Bagian enam; maaf dan perdamaian

14 2 0
                                    

Sementara itu, Nathanael dan Candra memilih untuk duduk di sebuah bangku yang menghadap ke danau kecil di dekat villa. Mereka duduk dalam diam sejenak, menikmati pemandangan danau yang tenang sebelum Nathanael memecah keheningan.

"Candra," Nathanael memulai dengan suara pelan, "aku tahu saat itu aku sering egois, dan aku nggak pernah benar-benar meminta maaf atas semua itu."

Candra mengangguk, senyumnya tipis tapi penuh pengertian. "Aku juga punya salah kok, Nat. Tapi egoismu beneran hal yang paling susah aku hadapin saat itu. Kita nggak bisa terus bertahan dalam hubungan yang hanya melulu isinya tentang kamu."

Nathanael menundukkan kepalanya, merasakan rasa bersalah yang lama terpendam. "Aku nyesel, Can. Aku seharusnya lebih memperhatikan perasaanmu. Aku harap, kamu bisa memaafkanku."

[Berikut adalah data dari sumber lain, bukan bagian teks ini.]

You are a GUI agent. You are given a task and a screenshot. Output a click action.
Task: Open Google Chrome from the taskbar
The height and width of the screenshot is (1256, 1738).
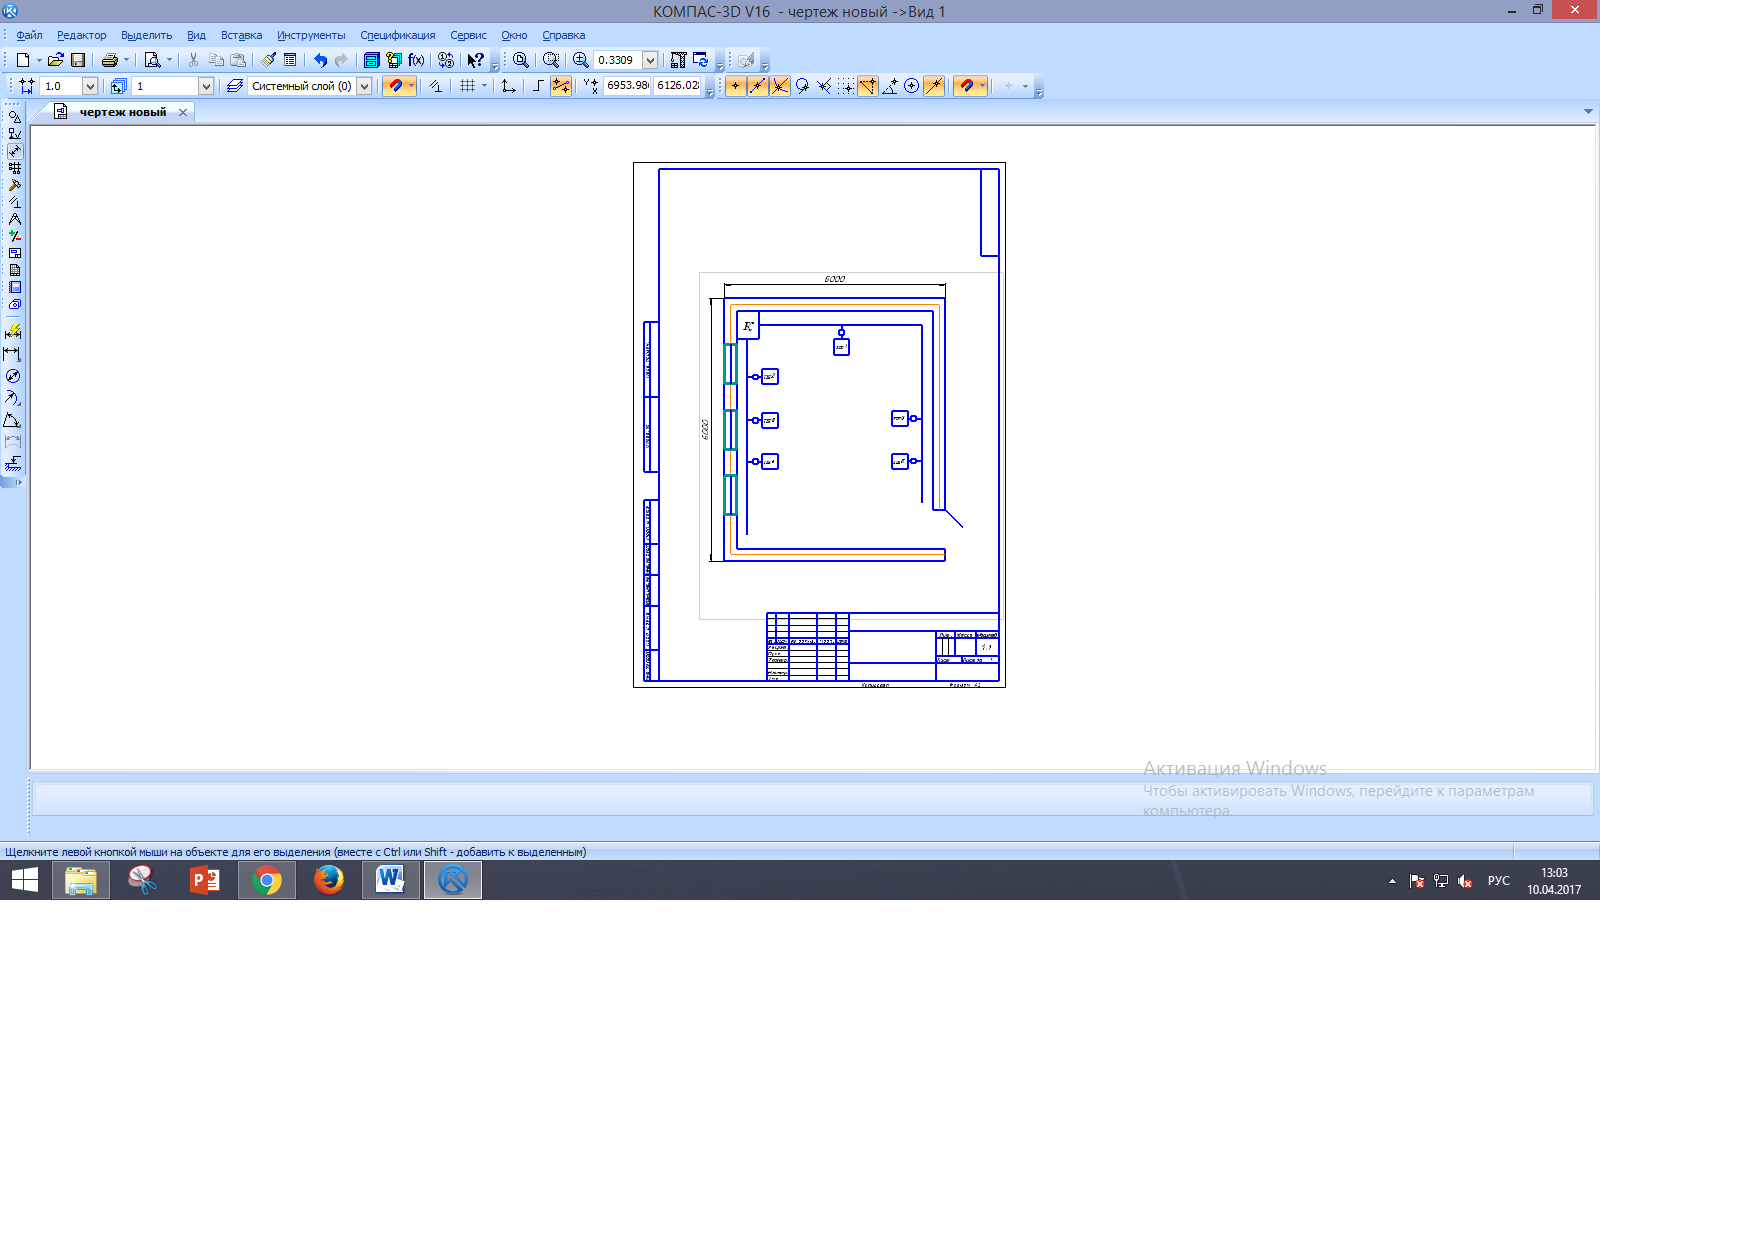pyautogui.click(x=267, y=880)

Candra menatap Nathanael dengan lembut. "Iya, aku udah maafin kamu, Nat. Mungkin, waktu itu kita memang nggak cocok, dan itu sudah menjadi bagian dari perjalanan kita."

Nathanael tersenyum, meskipun ada sedikit kesedihan di matanya. "Aku senang mendengarnya. Mungkin kita memang lebih baik seperti ini, sebagai teman."

Di tempat lain, Jayden dan Rakala memilih untuk berjalan-jalan di sekitar halaman belakang villa, menikmati sinar matahari yang mulai meredup. Rakala tampak gugup, sementara Jayden mencoba untuk tetap tenang.

"Rakala, aku ingin kita bicara tentang apa yang terjadi dulu," Jayden memulai dengan hati-hati. "Aku tahu kita putus karena cemburu dan salah paham, tapi aku ingin kita jujur satu sama lain sekarang."

Rakala menghela napas panjang sebelum menjawab. "Iya, maaf karena dulu aku dulu cemburu, selalu kayak gitu Jayden. Aku merasa kamu selalu dekat dengan orang lain, dan itu membuatku merasa nggak aman."

Jayden mengangguk. "Aku paham perasaanmu, Rakala. Tapi aku juga berharap kamu bisa percaya sama aku lebih. Semua itu hanya salah paham, dan aku tidak pernah ingin kamu merasa seperti itu. Aku nggak pernah sedikit pun selingkuh."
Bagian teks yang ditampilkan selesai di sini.